> _RAW DATA_:
-=-=-=-=-
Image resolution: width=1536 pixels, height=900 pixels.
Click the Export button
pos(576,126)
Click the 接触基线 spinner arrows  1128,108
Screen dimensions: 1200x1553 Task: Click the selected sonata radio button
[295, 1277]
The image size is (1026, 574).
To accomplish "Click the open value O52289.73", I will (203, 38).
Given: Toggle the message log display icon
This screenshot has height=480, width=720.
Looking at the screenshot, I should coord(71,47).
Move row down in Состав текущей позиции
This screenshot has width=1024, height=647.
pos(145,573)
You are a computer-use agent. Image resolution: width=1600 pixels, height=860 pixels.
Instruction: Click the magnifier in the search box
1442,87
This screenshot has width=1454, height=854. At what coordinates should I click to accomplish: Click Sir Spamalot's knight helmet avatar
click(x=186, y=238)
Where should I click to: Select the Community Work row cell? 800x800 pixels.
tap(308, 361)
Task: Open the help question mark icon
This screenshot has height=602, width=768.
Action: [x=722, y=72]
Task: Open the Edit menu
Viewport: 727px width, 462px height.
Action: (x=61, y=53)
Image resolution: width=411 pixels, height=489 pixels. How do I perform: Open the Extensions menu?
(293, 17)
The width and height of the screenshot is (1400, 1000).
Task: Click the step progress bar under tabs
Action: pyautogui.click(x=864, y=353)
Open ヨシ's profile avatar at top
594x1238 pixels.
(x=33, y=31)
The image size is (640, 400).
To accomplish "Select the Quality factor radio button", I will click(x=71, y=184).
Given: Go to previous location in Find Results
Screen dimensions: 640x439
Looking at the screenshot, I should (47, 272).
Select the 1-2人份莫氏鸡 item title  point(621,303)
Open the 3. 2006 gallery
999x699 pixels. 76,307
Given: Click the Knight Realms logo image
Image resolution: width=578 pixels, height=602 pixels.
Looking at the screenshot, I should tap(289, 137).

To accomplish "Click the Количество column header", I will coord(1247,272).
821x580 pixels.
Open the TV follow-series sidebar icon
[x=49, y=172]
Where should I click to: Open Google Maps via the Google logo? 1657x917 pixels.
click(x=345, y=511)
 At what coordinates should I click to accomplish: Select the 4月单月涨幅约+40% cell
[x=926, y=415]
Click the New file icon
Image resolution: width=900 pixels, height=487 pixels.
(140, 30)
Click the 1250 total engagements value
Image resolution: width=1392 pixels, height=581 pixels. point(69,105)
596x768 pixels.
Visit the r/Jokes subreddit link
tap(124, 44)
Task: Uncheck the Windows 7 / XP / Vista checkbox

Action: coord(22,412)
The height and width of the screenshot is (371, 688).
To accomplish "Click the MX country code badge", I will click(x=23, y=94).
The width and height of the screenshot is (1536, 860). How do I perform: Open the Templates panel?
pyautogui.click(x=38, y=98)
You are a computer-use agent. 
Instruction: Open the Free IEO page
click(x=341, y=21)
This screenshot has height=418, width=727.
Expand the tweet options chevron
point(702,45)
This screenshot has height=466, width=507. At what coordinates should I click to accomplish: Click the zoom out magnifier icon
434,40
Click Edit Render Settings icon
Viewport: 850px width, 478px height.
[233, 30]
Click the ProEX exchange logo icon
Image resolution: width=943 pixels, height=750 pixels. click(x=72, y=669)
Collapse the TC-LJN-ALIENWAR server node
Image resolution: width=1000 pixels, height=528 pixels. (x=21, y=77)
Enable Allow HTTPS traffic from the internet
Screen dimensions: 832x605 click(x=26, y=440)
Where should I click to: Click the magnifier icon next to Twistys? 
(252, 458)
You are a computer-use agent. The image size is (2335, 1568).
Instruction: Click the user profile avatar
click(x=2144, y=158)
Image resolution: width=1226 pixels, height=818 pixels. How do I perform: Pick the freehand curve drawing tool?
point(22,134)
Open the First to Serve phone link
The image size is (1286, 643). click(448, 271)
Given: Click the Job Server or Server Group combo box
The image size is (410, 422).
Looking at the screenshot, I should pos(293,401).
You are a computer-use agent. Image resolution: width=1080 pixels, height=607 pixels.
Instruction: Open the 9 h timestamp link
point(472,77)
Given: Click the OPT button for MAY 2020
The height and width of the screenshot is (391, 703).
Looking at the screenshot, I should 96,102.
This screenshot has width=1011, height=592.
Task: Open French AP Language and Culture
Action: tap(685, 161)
-=-=-=-=-
> _TASK DETAILS_: Of the lines above, output exactly those from the line bearing "The image size is (1026, 574)." through the line bearing "The image size is (640, 400).", inclusive.

> _SOLVED PROBLEM_:
The image size is (1026, 574).
To accomplish "Click the open value O52289.73", I will (203, 38).
Given: Toggle the message log display icon
This screenshot has height=480, width=720.
Looking at the screenshot, I should coord(71,47).
Move row down in Состав текущей позиции
This screenshot has width=1024, height=647.
pos(145,573)
You are a computer-use agent. Image resolution: width=1600 pixels, height=860 pixels.
Instruction: Click the magnifier in the search box
1442,87
This screenshot has width=1454, height=854. At what coordinates should I click to accomplish: Click Sir Spamalot's knight helmet avatar
click(x=186, y=238)
Where should I click to: Select the Community Work row cell? 800x800 pixels.
tap(308, 361)
Task: Open the help question mark icon
This screenshot has height=602, width=768.
Action: [x=722, y=72]
Task: Open the Edit menu
Viewport: 727px width, 462px height.
Action: (x=61, y=53)
Image resolution: width=411 pixels, height=489 pixels. How do I perform: Open the Extensions menu?
(293, 17)
The width and height of the screenshot is (1400, 1000).
Task: Click the step progress bar under tabs
Action: pyautogui.click(x=864, y=353)
Open ヨシ's profile avatar at top
594x1238 pixels.
(x=33, y=31)
The image size is (640, 400).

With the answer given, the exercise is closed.